Quant au reste, la plupart des humains ne détiennent pas leurs moyens de production, et le monde étant ce qu'il est, il est beaucoup plus probable que les détenteurs de ces moyens abusent de leurs employés qu'aucun autre scénario.
(Il y a un effet beaucoup plus délétère à ceci, qui fait office de cercle vicieux. Le capital est voué à
produire, or cette production est finie, même sans que l'on parle de ressources terrestres. Pour la faire courte, il existe une sorte particulière de crise économique, qui est la surproduction de capital et donc de monnaie superflue, qui ne peut plus trouver d'investissement, tous les créneaux étant déjà pris. Le seul moyen de percer cette sorte de bulle est d'exporter ces capitaux, or les investissements l'étranger sont très peu contrôlés. De ce processus découle spéculation incontrôlée, colonialisme et impérialisme. De cet impérialisme suit des contre-mouvements qui ont un effet réel sur nos vies, de sorte que nos choix/réactions réorientent les spéculations et allument d'autres feux ailleurs dans le monde. Car c'est une caractéristique de l'interdépendance, qu'une allumette peut embraser une forêt entière. Mais fin de la parenthèse).
Je me dépêche
Il est significatif que de l'organisation capitaliste nous ayons repensé nos conceptions du pouvoir. Dans le monde du travail, aujourd'hui, la compétition règne largement. Hobbes avait prédit cette compétition et l'appelait "état de nature", et lui même avait dit que cela était source de grand malheur et de perpétuelle incertitude. C'est le monde que nous vivons dans à peu prés toutes les sphères politico-économiques existantes, et je n'exagère pas du tout.
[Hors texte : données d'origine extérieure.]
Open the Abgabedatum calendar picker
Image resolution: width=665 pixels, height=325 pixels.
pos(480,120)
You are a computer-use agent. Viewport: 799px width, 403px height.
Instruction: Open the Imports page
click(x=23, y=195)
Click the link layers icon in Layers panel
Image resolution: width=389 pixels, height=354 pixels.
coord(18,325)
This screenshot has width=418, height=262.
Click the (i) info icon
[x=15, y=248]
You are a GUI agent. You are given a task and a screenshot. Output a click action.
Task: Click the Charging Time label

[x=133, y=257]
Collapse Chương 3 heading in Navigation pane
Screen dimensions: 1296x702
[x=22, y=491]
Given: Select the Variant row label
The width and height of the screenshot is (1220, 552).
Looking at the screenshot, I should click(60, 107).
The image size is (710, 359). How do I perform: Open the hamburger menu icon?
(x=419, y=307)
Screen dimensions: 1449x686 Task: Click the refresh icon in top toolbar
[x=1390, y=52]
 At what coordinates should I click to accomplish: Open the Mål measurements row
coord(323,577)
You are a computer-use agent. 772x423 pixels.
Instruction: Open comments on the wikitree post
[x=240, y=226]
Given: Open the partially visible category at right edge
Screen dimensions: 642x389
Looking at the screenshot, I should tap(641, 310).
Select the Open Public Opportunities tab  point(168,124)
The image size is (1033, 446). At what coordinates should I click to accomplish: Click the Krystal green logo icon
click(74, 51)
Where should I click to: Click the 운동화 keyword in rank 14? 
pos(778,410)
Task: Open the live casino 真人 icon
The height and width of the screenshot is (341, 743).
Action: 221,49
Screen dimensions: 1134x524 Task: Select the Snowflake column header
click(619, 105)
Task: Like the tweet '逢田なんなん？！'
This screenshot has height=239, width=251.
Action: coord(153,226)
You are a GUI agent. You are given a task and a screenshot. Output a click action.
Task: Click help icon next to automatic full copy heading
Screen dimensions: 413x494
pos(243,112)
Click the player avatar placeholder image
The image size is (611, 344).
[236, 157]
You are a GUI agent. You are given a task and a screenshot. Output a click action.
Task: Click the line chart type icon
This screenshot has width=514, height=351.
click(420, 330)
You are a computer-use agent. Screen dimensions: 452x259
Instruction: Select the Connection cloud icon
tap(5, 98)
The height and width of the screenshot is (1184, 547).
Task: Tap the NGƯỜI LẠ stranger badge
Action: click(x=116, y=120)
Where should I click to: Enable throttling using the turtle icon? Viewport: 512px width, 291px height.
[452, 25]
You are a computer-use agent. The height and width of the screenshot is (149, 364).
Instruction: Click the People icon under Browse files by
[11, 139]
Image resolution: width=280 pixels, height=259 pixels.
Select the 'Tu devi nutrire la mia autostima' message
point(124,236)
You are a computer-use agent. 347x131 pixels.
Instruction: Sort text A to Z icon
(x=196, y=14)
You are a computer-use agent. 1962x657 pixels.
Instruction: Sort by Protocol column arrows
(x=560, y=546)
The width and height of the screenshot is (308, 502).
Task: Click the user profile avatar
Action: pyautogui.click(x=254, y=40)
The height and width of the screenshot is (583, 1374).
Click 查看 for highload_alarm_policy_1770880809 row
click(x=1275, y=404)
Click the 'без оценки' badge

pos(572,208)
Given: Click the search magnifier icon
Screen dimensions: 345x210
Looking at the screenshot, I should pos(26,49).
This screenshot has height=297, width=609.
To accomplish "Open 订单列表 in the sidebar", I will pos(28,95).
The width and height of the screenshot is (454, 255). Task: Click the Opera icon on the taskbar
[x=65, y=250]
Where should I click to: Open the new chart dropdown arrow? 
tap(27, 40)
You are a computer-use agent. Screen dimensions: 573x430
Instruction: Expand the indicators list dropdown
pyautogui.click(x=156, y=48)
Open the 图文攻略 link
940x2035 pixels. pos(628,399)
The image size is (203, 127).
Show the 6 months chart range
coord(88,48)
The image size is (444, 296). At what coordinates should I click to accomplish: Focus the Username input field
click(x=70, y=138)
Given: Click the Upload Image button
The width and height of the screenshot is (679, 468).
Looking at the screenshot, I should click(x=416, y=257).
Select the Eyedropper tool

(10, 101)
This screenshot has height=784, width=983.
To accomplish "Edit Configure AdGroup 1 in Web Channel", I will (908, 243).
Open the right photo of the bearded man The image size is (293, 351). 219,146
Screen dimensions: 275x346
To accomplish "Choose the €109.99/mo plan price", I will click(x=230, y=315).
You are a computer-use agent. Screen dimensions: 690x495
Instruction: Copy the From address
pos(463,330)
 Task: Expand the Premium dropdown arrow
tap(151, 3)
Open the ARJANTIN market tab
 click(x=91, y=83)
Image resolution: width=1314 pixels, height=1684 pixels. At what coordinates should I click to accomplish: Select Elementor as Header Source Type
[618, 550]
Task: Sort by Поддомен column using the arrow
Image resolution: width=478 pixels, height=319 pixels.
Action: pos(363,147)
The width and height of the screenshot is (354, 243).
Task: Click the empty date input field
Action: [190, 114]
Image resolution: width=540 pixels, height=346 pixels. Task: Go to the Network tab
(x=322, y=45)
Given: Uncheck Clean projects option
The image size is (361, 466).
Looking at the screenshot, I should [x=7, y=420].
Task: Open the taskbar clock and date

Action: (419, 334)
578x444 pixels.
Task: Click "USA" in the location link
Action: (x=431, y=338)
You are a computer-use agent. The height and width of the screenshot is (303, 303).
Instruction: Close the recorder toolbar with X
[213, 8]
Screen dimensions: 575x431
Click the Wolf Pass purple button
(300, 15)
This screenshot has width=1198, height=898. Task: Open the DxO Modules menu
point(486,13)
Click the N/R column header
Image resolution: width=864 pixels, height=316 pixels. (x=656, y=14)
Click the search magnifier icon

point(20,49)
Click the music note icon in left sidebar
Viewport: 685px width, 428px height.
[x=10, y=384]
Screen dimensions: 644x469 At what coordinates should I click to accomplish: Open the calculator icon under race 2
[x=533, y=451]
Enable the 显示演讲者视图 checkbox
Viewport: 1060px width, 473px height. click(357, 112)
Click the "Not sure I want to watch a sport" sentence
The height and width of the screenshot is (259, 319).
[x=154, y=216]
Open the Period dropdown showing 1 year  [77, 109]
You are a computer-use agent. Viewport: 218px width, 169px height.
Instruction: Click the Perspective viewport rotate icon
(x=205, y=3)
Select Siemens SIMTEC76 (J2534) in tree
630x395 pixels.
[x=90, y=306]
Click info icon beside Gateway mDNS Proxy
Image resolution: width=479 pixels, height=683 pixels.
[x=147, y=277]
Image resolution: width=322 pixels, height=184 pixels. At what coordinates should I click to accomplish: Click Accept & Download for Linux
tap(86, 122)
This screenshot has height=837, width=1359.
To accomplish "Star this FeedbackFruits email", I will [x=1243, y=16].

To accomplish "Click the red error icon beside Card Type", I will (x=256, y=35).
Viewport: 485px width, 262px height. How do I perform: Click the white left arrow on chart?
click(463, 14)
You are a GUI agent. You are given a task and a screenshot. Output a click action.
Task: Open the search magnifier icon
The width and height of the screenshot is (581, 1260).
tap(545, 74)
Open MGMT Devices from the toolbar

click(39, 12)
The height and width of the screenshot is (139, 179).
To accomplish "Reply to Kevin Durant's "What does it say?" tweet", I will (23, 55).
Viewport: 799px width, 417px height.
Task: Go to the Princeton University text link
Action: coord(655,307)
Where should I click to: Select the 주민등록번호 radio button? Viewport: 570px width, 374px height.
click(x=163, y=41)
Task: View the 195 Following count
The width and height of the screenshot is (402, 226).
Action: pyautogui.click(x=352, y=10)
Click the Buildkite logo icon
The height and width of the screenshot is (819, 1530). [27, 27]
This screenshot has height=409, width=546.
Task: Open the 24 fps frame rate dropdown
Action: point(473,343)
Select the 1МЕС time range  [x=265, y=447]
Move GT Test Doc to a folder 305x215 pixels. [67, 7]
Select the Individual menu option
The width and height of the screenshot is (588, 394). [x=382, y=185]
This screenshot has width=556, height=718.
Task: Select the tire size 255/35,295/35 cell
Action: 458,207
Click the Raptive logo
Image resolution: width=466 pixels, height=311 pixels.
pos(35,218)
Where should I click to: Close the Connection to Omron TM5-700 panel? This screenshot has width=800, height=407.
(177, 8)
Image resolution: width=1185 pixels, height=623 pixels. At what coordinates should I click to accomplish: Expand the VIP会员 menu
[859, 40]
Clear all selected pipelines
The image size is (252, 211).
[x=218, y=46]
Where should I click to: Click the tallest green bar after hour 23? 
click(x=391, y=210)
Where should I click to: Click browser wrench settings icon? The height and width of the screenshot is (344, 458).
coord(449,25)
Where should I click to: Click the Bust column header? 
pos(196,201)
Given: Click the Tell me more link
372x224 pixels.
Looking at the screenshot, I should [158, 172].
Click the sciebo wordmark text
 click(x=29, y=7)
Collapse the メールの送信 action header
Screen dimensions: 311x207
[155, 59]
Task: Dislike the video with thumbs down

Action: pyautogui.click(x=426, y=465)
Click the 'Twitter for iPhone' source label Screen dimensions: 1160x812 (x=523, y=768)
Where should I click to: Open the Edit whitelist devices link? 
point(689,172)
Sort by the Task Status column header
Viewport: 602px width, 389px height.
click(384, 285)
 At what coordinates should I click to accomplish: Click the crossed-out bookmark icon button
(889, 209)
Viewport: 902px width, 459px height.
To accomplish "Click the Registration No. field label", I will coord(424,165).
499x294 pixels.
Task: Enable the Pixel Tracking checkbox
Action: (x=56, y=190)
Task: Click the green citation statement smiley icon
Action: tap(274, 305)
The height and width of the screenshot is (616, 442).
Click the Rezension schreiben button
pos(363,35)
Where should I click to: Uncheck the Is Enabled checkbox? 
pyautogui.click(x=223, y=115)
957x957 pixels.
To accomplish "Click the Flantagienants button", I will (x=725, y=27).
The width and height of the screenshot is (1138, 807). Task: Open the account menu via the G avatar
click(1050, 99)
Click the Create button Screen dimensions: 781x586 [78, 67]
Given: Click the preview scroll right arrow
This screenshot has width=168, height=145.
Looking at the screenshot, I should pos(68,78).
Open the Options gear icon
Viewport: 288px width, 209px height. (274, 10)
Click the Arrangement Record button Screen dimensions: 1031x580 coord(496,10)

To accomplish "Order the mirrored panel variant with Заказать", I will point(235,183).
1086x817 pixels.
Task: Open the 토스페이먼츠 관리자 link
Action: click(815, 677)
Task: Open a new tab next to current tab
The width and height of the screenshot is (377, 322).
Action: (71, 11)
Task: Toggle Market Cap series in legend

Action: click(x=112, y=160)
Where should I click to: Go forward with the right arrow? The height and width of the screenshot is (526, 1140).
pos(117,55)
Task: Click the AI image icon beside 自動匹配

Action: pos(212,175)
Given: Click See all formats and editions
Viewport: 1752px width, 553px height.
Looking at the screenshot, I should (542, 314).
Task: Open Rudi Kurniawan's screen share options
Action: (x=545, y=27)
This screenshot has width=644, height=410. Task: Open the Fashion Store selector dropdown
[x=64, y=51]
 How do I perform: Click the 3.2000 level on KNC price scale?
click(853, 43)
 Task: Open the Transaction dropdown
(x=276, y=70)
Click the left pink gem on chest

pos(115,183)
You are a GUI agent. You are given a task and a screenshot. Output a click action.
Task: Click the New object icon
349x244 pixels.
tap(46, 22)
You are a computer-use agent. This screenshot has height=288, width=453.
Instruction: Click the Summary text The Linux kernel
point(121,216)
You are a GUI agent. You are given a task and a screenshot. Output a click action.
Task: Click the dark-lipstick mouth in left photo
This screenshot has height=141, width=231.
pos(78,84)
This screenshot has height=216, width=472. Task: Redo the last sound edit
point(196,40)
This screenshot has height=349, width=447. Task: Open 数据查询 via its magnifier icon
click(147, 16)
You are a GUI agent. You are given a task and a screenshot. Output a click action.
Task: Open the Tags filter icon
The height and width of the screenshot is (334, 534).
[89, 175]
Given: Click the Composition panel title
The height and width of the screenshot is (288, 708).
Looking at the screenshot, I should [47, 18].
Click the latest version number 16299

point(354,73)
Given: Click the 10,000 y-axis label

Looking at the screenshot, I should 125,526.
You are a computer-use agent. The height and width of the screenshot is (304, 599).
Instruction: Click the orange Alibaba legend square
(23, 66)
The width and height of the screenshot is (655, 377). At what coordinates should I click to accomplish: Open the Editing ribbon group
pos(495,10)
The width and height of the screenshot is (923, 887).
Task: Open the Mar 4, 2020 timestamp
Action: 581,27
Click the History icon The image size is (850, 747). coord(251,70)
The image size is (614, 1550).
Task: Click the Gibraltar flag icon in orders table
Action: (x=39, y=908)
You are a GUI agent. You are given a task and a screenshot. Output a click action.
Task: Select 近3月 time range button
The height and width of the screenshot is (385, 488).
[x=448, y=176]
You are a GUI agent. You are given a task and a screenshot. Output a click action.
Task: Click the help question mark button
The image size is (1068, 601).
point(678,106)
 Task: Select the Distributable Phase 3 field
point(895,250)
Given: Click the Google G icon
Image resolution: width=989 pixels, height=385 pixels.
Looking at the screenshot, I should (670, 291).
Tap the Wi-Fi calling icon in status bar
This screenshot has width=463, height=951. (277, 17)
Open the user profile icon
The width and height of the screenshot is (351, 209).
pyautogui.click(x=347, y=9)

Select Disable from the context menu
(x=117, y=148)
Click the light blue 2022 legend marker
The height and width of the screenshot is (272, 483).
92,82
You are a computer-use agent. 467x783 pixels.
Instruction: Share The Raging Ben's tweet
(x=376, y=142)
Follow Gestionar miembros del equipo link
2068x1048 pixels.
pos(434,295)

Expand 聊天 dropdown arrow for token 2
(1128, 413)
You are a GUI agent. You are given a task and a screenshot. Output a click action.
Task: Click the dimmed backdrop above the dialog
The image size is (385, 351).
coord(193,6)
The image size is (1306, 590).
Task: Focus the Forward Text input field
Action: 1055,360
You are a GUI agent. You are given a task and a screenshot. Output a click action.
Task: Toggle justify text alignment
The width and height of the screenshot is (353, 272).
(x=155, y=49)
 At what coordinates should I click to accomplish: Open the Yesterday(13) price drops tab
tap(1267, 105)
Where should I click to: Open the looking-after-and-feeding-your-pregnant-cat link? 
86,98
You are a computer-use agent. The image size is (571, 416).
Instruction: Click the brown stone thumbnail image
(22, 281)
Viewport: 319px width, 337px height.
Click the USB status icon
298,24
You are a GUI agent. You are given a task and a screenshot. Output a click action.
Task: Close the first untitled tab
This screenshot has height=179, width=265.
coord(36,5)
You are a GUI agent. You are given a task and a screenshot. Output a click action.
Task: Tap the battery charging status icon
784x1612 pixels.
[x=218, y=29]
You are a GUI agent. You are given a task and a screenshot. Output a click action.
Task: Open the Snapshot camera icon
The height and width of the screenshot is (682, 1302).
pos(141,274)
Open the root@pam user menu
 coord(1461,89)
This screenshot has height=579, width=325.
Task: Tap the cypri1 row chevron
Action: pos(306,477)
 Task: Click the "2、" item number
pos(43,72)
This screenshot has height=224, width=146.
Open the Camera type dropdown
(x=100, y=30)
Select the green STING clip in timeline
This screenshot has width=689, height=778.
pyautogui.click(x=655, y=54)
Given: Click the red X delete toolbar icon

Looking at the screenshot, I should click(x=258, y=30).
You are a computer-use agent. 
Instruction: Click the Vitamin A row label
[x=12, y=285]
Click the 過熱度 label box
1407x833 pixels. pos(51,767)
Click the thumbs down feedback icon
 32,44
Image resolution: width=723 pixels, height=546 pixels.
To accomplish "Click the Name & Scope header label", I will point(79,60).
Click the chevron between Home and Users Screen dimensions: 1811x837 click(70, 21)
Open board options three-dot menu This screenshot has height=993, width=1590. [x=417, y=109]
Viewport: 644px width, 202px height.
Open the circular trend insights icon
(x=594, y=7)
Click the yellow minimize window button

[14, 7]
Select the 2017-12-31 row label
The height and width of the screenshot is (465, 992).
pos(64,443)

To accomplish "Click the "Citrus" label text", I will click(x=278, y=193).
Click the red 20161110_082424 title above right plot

Je tiens ainsi à signaler la contradiction qui existe entre cette compétition et le champ lexical de la famille que tu utilises dans ton message. En fait tu as peut être raison dans la conclusion mais pas dans le prémisse. La famille n'a acquis son symbole d'unité que dans notre monde désorganisé et compétitif. Historiquement la sphère familial, c'était avant tout une arène de laquelle on veut s'émanciper et même socialement supplanter ceux-là mêmes qui nous ont donné la vie. En définitive, ce n'est pas un hasard si le capitalisme a essayé de faire passer l'entreprise pour une famille. L'erreur, c'est d'avoir fait croire à tout le monde que "famille" était synonyme d'amour. C'est un piège dans lequel tu es peut être tombé.